A Collection of Very Valuable and Scarce Pieces Relating to the Last Plague in the Year 1665

A Collection of Very Valuable and Scarce Pieces Relating to the last Plague in the Year 1665 (London, 1721) is a book which includes a collection of documents relating to the plague in London.  This book was used to help prevent future diseases from being as destructive as the plague was in London during the late-sixteenth and seventeenth centuries.  The first chapter includes orders made by the Mayor Lord of London that were meant to help prevent the spread of disease.  This section includes instructions on when to report illness, how to handle sick patients and their belongings, as well as other orders the Mayor believed would be effective in containing the spread of disease.  The second section of the book includes personal accounts from Dr. Hodges on different symptoms as well as his experiences with the disease. The third section presents remedies and possible cures for the plague.  The book also includes the weekly bills of mortality for three different bouts of plague that hit London.  The final part of this book includes an account of the Plague of 1665 in Italy.  This book is a compilation of different documents on how to handle disease.



New England's Prospect


This exhibit looks at the book New England's Prospect by William Wood.  The book itself was written as a travel guide in 1635 for anyone that might be interested in traveling the northeastern United States.  It gives some information on weather, animals, fruits, herbs, and Native Americans.  The focus of the first half of the book centers on the wildlife and environment of the northeastern United States.  Wood describes what herbs are good to eat, as well as when it is the best time to hunt dear.  He then goes into detail on each individual town, and even gives some insight into a number of Native American communities.  In the second part, Wood gives some insight into Native American language and tradition.  Wood takes the time to look at each individual tribe, as well as their traditions, political structures, and religious practices.  In the last few pages, Wood offers a number of translations so as to improve the travelers’ ability to interact with the indigenous peoples.

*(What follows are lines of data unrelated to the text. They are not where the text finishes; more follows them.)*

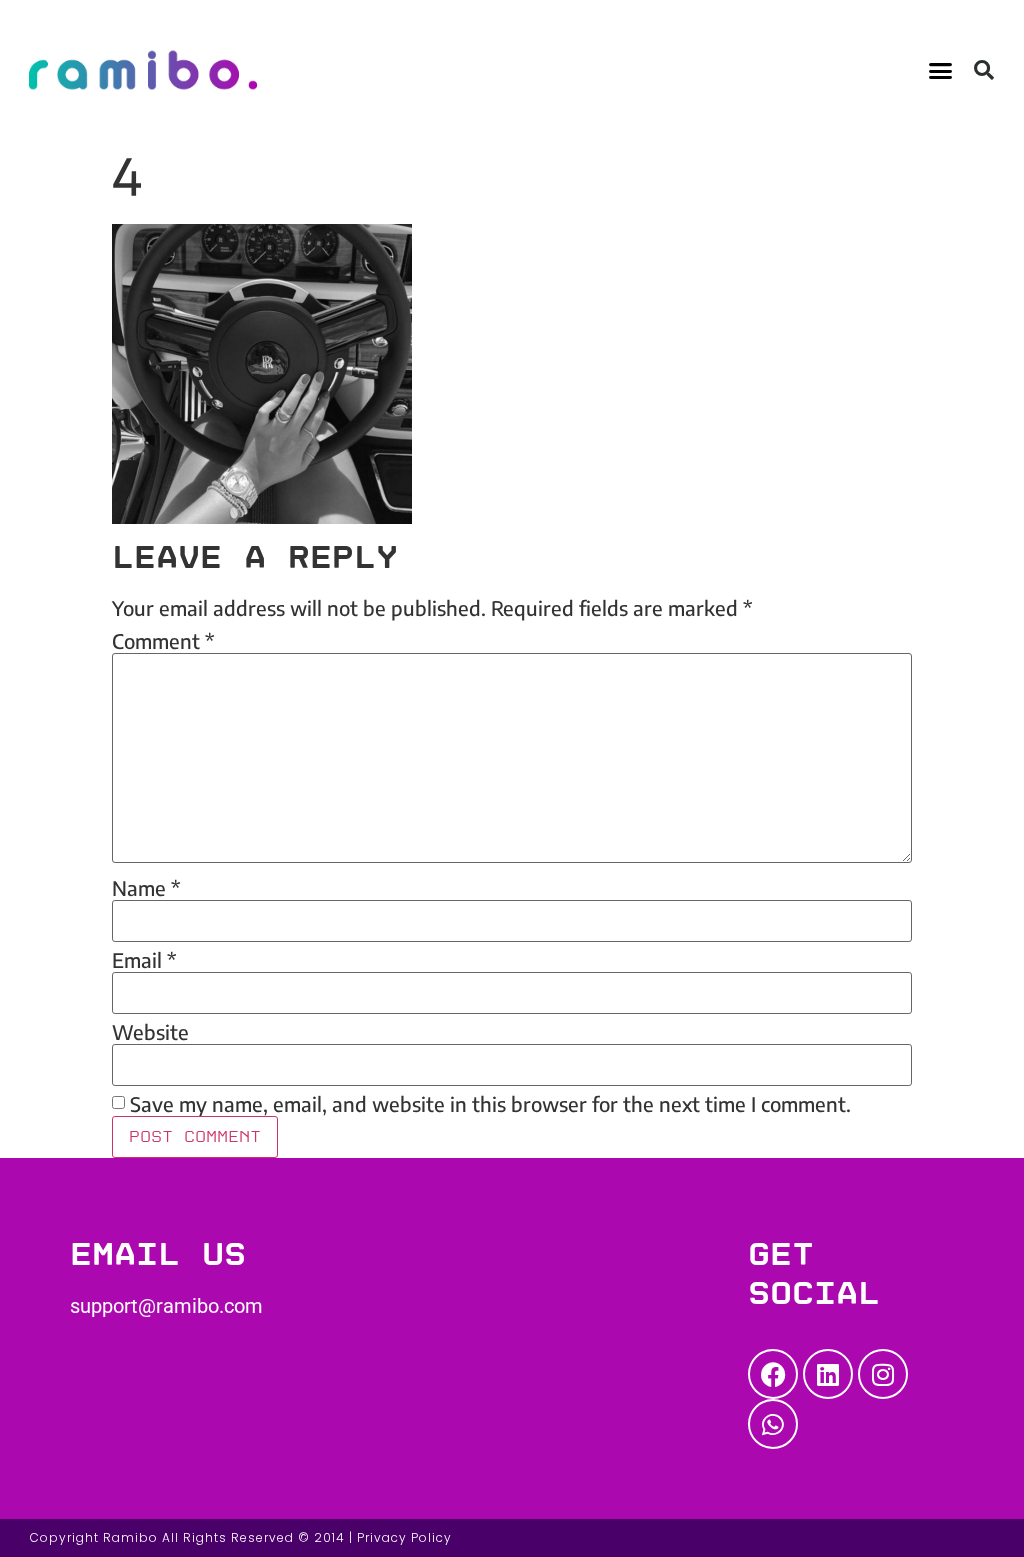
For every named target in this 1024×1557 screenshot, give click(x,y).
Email (144, 960)
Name (146, 888)
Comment (163, 641)
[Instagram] (883, 1374)
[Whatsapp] (773, 1424)
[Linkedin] (828, 1374)
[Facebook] (773, 1374)
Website (150, 1032)
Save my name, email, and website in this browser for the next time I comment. (490, 1104)
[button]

It gives the reader a large amount of information and assumes that they have no background in the region before opening the book.  However, New England’s Prospect differs from a normal piece of travel writing in a number of ways.  Firstly, it assumes that the reader has the intention of going to New England and actually utilizing the text as a guide.  Secondly, it gives almost no personal background and insight throughout the text.  While Wood does mention a select number of anecdotes, he does not couch the text in story. In many ways, it is written like a contemporary travel guide, such as Lonely Planet.